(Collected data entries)

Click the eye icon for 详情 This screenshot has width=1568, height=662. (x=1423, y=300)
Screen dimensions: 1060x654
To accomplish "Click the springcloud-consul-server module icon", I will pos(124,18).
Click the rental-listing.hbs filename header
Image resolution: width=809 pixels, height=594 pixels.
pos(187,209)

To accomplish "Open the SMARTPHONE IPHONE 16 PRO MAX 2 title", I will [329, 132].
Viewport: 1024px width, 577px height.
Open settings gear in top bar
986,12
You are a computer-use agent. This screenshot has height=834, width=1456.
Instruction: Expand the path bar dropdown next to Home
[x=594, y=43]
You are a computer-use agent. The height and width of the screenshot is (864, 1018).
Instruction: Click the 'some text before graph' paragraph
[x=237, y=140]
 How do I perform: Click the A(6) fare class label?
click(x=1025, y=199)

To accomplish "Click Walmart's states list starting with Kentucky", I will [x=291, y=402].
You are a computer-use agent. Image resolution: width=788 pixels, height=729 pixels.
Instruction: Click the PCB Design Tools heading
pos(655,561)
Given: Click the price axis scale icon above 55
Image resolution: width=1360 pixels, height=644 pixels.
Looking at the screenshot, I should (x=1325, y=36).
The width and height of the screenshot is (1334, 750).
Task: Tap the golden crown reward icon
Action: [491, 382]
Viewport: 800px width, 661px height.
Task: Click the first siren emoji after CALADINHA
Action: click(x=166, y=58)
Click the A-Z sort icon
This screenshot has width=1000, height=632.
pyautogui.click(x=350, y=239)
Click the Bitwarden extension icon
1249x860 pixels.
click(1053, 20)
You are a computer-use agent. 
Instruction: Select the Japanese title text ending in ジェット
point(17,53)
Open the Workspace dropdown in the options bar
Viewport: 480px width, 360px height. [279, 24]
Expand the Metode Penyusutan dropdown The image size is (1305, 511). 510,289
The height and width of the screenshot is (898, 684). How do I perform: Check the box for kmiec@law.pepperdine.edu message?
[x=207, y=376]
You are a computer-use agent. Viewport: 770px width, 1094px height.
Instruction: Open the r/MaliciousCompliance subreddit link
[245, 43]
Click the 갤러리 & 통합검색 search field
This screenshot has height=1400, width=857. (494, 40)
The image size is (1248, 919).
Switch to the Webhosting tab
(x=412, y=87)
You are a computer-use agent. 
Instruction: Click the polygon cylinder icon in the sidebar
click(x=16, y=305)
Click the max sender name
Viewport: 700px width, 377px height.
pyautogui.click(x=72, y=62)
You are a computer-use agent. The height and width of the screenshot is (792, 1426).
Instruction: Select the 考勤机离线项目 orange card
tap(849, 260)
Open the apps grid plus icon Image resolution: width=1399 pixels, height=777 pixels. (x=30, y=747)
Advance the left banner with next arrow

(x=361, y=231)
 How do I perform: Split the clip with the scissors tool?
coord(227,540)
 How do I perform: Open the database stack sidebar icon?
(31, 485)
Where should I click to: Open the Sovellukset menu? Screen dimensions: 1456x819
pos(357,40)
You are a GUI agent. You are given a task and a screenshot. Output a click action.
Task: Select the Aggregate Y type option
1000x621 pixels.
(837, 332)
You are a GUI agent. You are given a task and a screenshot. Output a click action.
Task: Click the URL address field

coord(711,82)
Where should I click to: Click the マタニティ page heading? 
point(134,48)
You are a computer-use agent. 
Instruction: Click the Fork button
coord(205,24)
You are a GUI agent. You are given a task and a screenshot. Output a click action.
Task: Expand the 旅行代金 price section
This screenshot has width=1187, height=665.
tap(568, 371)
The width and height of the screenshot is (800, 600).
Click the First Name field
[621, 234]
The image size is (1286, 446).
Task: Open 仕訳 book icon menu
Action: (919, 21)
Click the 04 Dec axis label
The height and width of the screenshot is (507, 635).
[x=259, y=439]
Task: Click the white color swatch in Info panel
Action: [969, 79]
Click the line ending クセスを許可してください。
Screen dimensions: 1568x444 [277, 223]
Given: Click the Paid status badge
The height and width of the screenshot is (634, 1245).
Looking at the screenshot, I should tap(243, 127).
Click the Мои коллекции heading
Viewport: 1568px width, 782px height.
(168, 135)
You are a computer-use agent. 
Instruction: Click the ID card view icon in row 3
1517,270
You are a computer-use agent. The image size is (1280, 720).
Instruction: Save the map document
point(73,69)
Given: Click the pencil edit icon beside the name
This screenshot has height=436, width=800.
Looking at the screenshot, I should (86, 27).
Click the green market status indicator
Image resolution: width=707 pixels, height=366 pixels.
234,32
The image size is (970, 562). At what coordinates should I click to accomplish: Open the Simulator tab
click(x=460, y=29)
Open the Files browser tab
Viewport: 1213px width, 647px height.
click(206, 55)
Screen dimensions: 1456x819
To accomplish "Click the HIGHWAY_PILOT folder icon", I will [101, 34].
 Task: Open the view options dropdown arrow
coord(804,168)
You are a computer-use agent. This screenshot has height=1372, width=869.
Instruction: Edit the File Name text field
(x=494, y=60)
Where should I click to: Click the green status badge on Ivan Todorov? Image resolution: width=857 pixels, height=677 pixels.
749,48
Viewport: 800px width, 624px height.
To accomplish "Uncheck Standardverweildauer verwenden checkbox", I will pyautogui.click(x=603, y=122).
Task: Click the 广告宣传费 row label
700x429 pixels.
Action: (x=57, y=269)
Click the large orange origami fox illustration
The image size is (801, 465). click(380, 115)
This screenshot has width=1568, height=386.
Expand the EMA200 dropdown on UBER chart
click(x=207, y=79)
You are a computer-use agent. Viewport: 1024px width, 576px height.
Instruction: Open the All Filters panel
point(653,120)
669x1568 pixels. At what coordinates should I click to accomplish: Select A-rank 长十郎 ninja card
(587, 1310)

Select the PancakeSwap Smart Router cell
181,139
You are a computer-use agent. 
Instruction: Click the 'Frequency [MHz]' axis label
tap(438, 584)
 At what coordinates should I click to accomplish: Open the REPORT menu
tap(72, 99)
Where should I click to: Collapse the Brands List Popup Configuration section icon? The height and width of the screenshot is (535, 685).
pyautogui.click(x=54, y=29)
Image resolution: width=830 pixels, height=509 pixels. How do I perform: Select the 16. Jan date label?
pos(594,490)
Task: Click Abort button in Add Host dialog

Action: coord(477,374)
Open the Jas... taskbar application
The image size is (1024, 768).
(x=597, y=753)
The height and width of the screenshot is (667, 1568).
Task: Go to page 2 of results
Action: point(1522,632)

# [Exercise requirements]
Among the entries above, find the line with "Viewport: 800px width, 624px height." and the line with "This screenshot has width=1568, height=386."; give again exactly these two lines and all lines between them.

# [Response]
Viewport: 800px width, 624px height.
To accomplish "Uncheck Standardverweildauer verwenden checkbox", I will pyautogui.click(x=603, y=122).
Task: Click the 广告宣传费 row label
700x429 pixels.
Action: (x=57, y=269)
Click the large orange origami fox illustration
The image size is (801, 465). click(380, 115)
This screenshot has width=1568, height=386.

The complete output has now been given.